Collected data
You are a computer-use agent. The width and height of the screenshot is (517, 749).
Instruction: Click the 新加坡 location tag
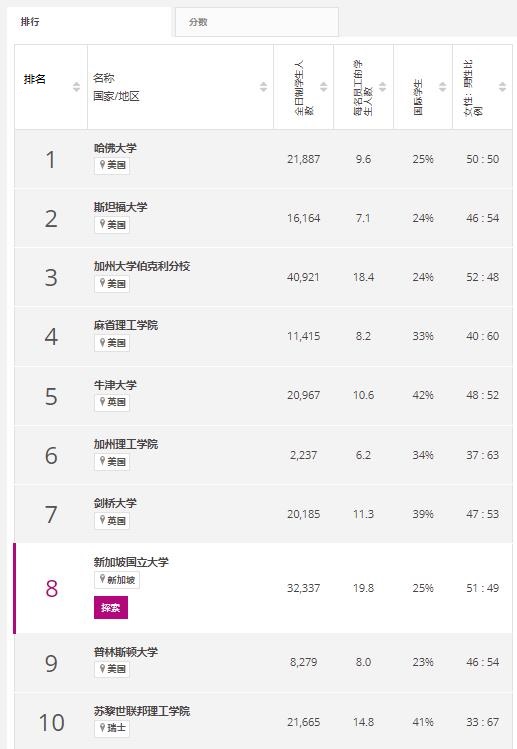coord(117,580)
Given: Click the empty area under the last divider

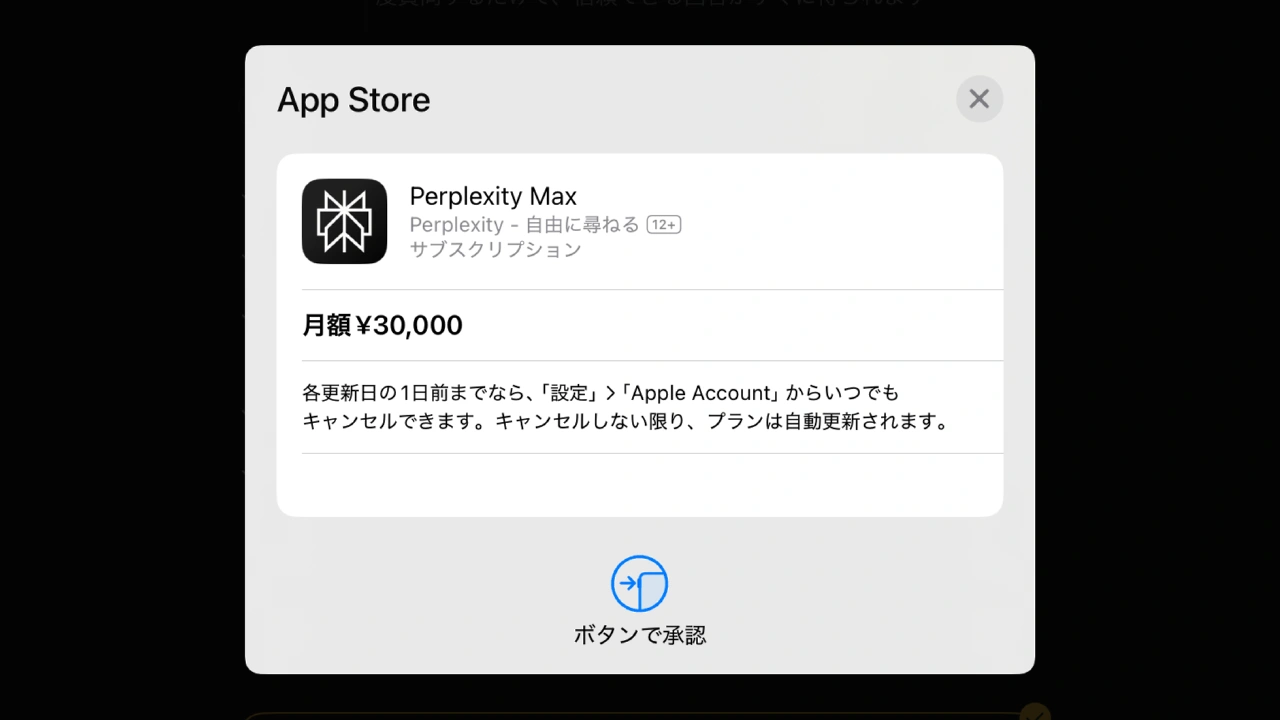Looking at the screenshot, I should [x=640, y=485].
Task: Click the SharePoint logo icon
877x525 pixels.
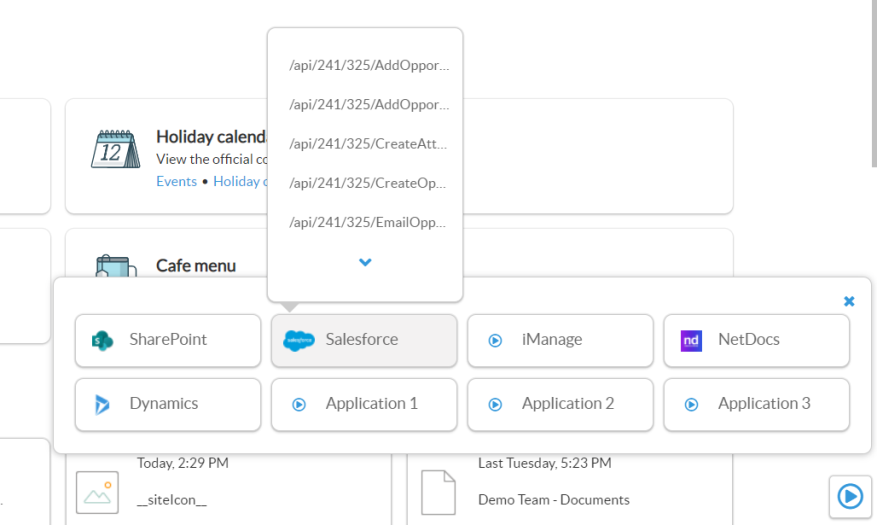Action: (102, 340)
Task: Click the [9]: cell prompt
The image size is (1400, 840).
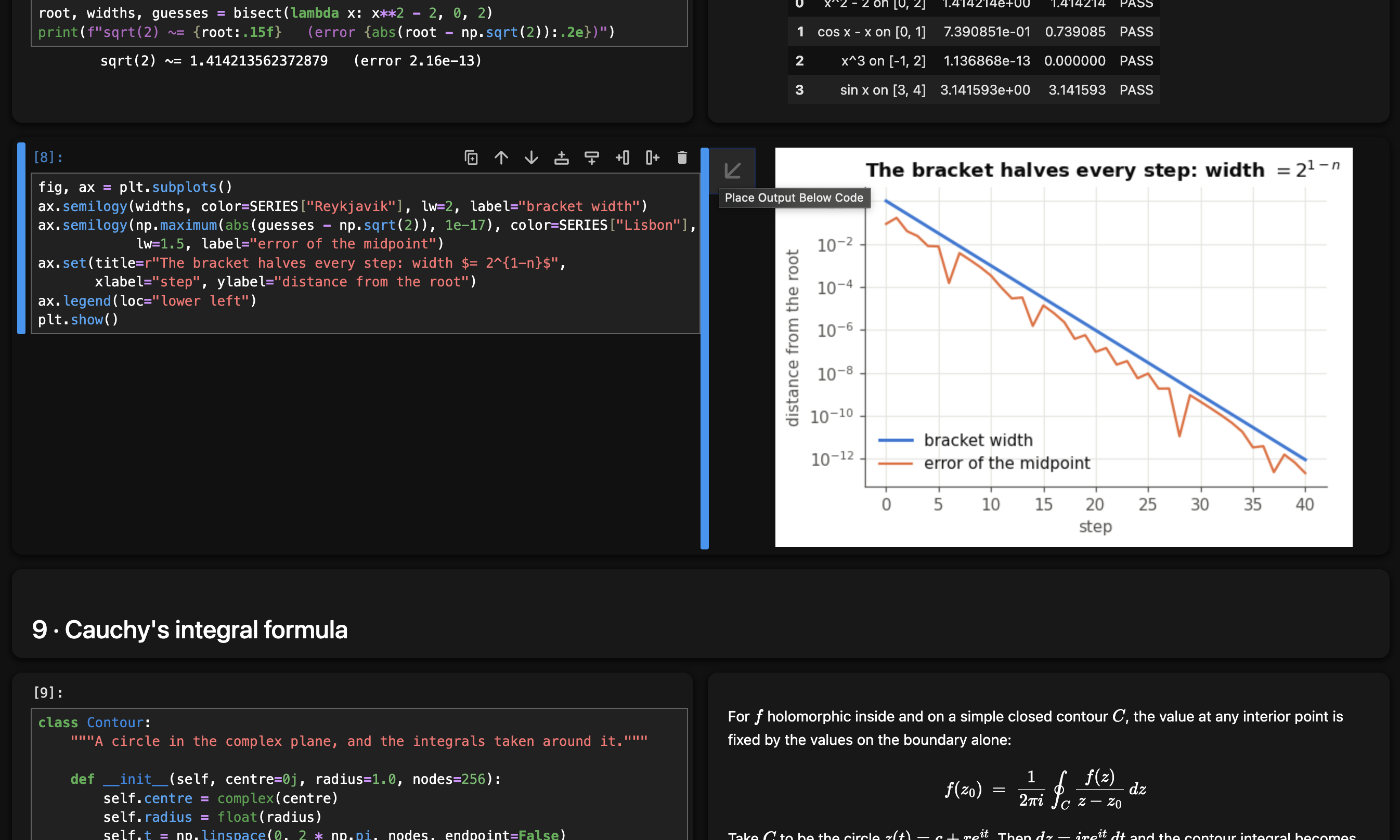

Work to be completed: Each line from the one bearing "Task: Click the [9]: cell prompt" through the final line of the records is to be copied exactly, and no pictures are to be included.

Expected answer:
Task: Click the [9]: cell prompt
The image size is (1400, 840).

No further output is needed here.